FHC voltou a tercer críticas contra o governo de Jair Bolsonaro, embora tenha evitado usar o nome do atual presidente durante o bate-papo

Correio Braziliense
postado em 14/05/2020 20:47
FHC voltou a tercer críticas contra o governo de Jair Bolsonaro, embora tenha evitado usar o nome do atual presidente durante o bate-papoO ex-presidente da República, Fernando Henrique Cardoso, falou sobre crise política e coronavírus em uma live da Congregação Israelita Paulista (CIP), na tarde desta quarta-feira (14/5). FHC voltou a tercer críticas contra o governo de Jair Bolsonaro, embora tenha evitado usar o nome do atual presidente durante o bate-papo. FHC disse que o chefe do Executivo governa apenas para o setor que o elegeu, e o alertou que esse tipo de medida pode trazer frutos a curto prazo, mas costuma terminar mal. A apresentação, intitulada Dilemas éticos - Brasil no enfrentamento de desafios reais e crises desnecessárias, foi mediada pelo rabino Michel Schlesinger.

FHC começou a falar do governo ao ser questionado sobre a segurança da democracia no Brasil. O ex-presidente destacou que o regime democrático nunca está completamente estabelecido. “Eu acho que é necessário considerar o que dizia um antigo político brasileiro, Otávio Mangabeira. Foi governador da Bahia e parlamentar e dizia que a democracia é uma planta tenra, que tem que ser regada. A democracia nunca está consolidada. Está sempre sendo trabalhada. Implica em considerar a diversidade, uma maioria manda, mas quem manda não pode esquecer quem perdeu”, afirmou. O ex-presidente destacou que sem esse cuidado há o crescimento do autoritarismo.

“O presidente foi eleito. Não votei nele. Mas ele ganhou. Pela maioria. Nem sempre eu acho que ele sabe o que significa. Parece que ele pensa que quem ganhou leva. Não. quem ganhou tem que ouvir o outro. Quem ganha, que está no poder não está legitimado para fazer o que bem entende. Você não vive sozinho. Você precisa do outro, que é o ser humano. Tem que falar dar ouvido, prestar atenção. Quando eu era presidente, falavam que as crises saíam menores do gabinete. Eu ouvia. Não é que eu estivesse de acordo, mas só de dar atenção, o outro se sente parte. Nunca se sabe o dia de amanhã”, disse. “Os que mandam hoje parece que pensam que vão sozinhos, que o outro é inimigo. Mas, coesão é importante para atravessarmos esse caminho (da pandemia)”, completou.

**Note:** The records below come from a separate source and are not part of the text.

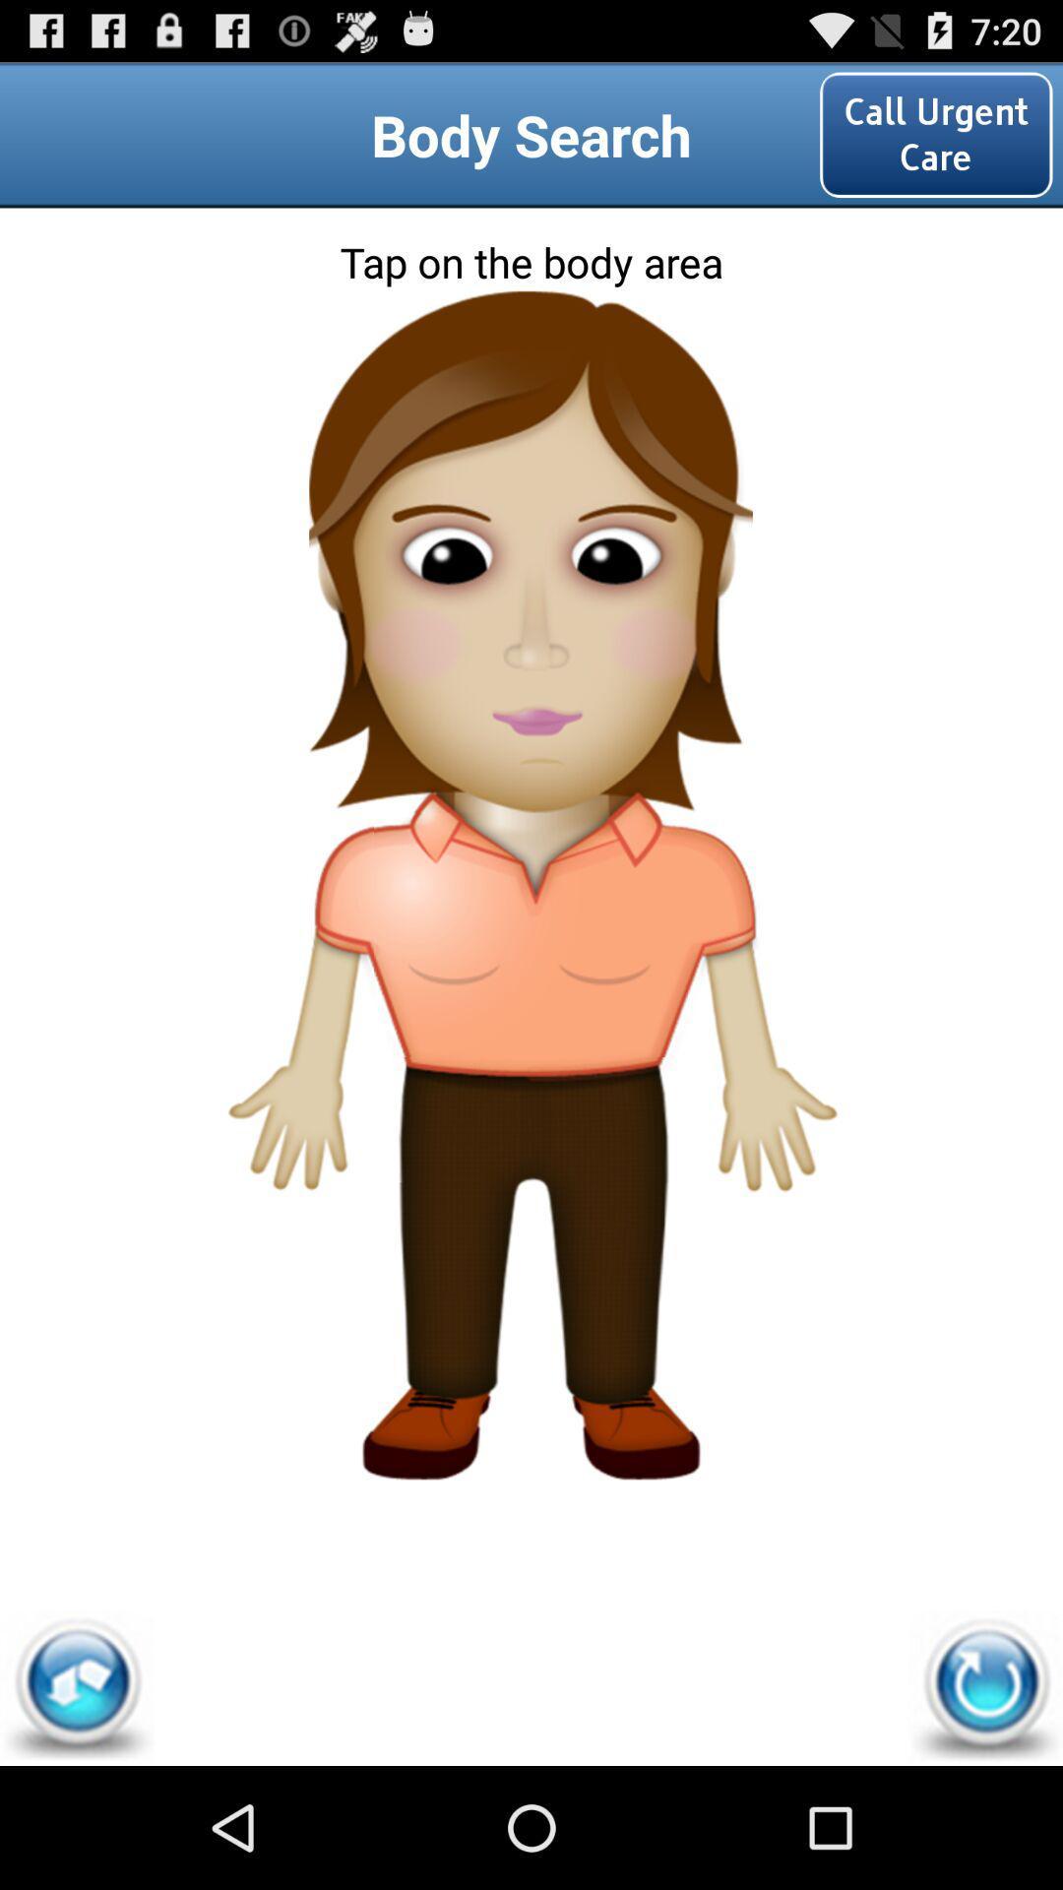 The width and height of the screenshot is (1063, 1890). Describe the element at coordinates (935, 134) in the screenshot. I see `the icon at the top right corner` at that location.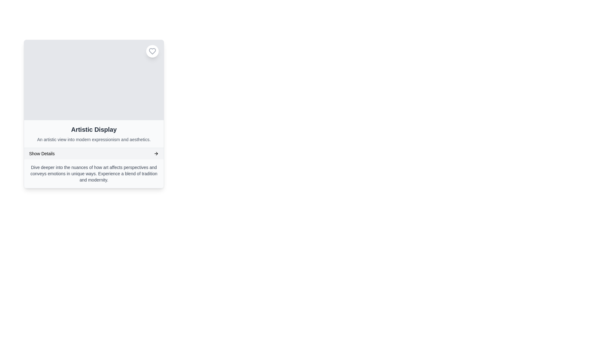 The height and width of the screenshot is (338, 601). Describe the element at coordinates (93, 139) in the screenshot. I see `the text description that reads 'An artistic view into modern expressionism and aesthetics.' which is located below the title 'Artistic Display' and above the button 'Show Details'` at that location.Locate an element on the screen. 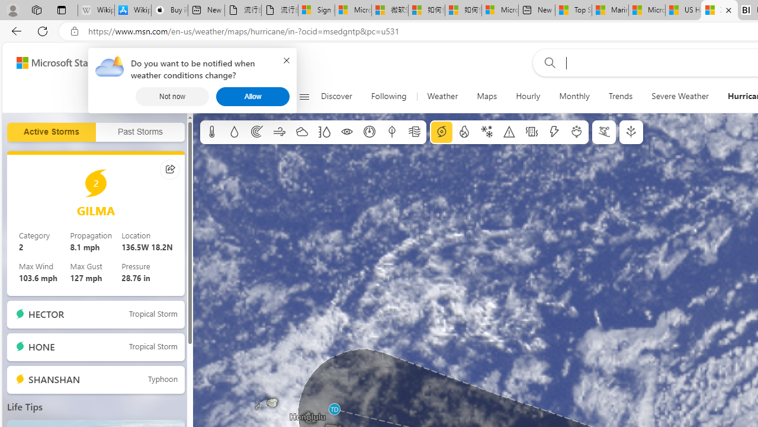 The height and width of the screenshot is (427, 758). 'Maps' is located at coordinates (487, 96).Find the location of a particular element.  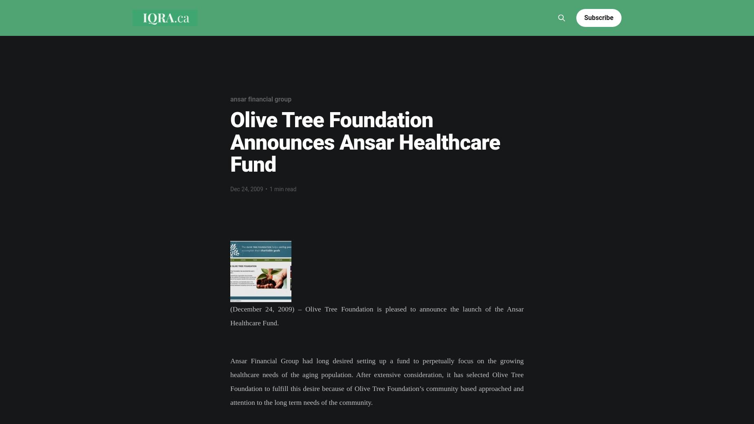

'Interfaith' is located at coordinates (407, 5).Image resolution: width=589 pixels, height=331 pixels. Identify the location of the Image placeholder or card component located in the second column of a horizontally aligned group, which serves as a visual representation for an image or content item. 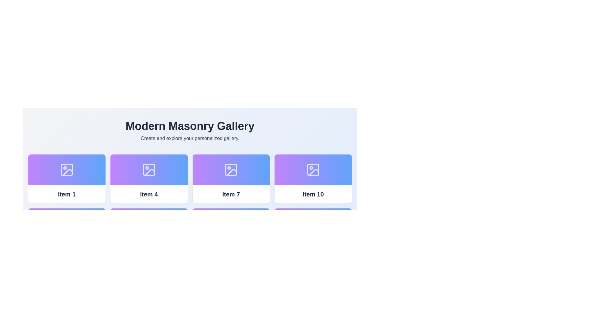
(149, 170).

Sobre o crescimento da extrema direita e dos movimentos ultranacionalistas, FHC destacou que é importante se lembrar do passado, e que após a 2a Guerra Mundial, graças à criação da ONU, de blocos regionais e da declaração universal do homem, nunca mais se teve um conflito naquelas proporções. “Eu temo que a gente esqueça. Não esquecer é uma tendência hoje. A palavra, nos Estados Unidos, é America first. Se for isolacionista, contra os outros, não é positivo. Você pode fazer críticas às Nações Unidas, mas não pode dispensar as ações solidárias das nações unidas. Essas tendência de primeiro eu, depois eu e depois eu, são negativas. A produção, hoje, é em grande escala. Precisamos do outro. Precisamos do mercado. É importante ter base nacional, mas não pode ter egoísmo nacional”, alertou.

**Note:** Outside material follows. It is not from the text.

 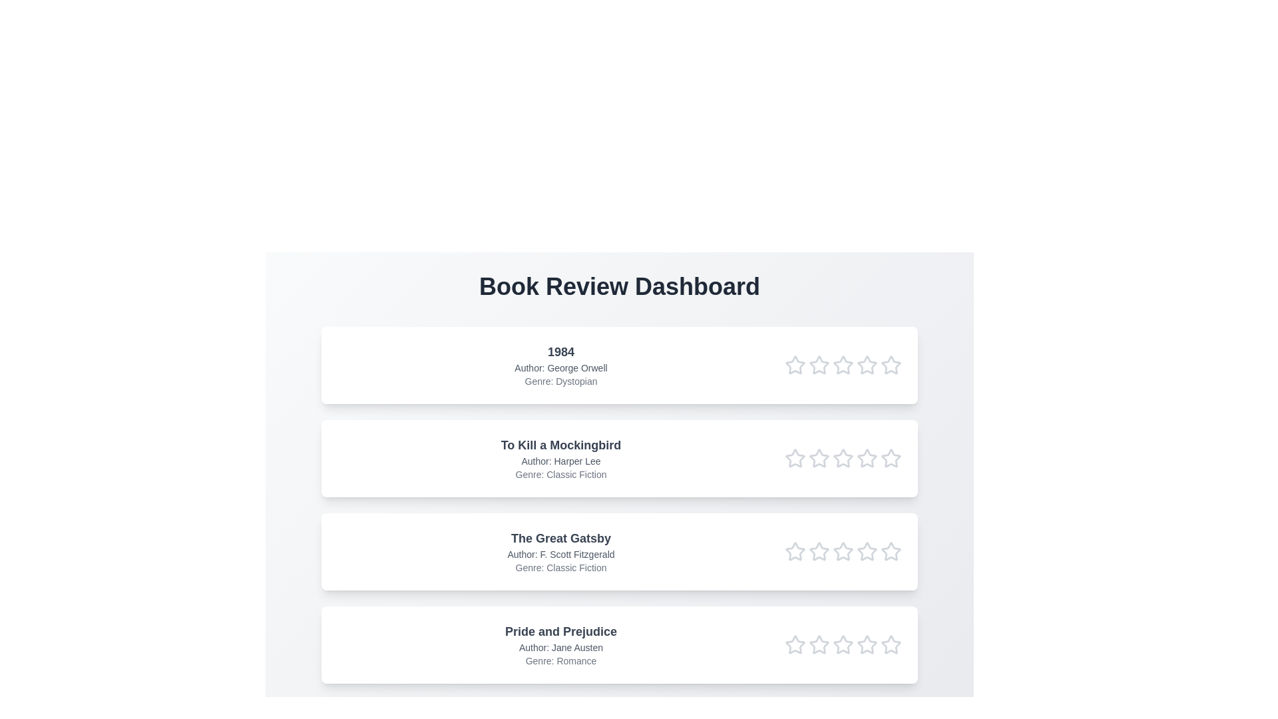 I want to click on the star corresponding to 2 in the rating row of the book titled To Kill a Mockingbird, so click(x=818, y=458).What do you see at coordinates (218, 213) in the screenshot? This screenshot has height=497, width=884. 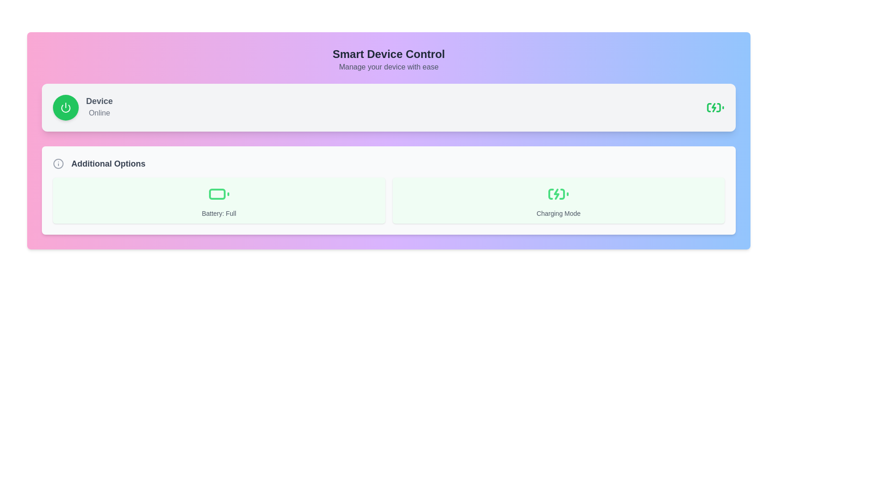 I see `the Text Label displaying 'Battery: Full', which is centrally aligned within a green rounded rectangular background and located below the battery icon` at bounding box center [218, 213].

“Os alemães e os franceses se cansaram de matar um ao outro. A União Européia foi criada com um esforço da França e Alemanha. E a Inglaterra, com o Brexit, hoje, vai ser uma ilha isolada do mundo? Não vai. O mundo descobriu que, sem cooperação é mais difícil. Foram criadas organizações importantes. Eu espero que depois da pandemia, embora haja tendências isolacionistas, que não prevaleçam, que tenhamos um mundo mais solidário. Se não, vai ser difícil não haver guerra. Vejo uma disputa entre China e Estados Unidos. Espero que cheguem a um entendimento. Os EUA têm ido buscar recursos médicos na China. É importante entender criar um mundo em que seja as pessoas cresçam e apareçam sem guerrear”, afirmou.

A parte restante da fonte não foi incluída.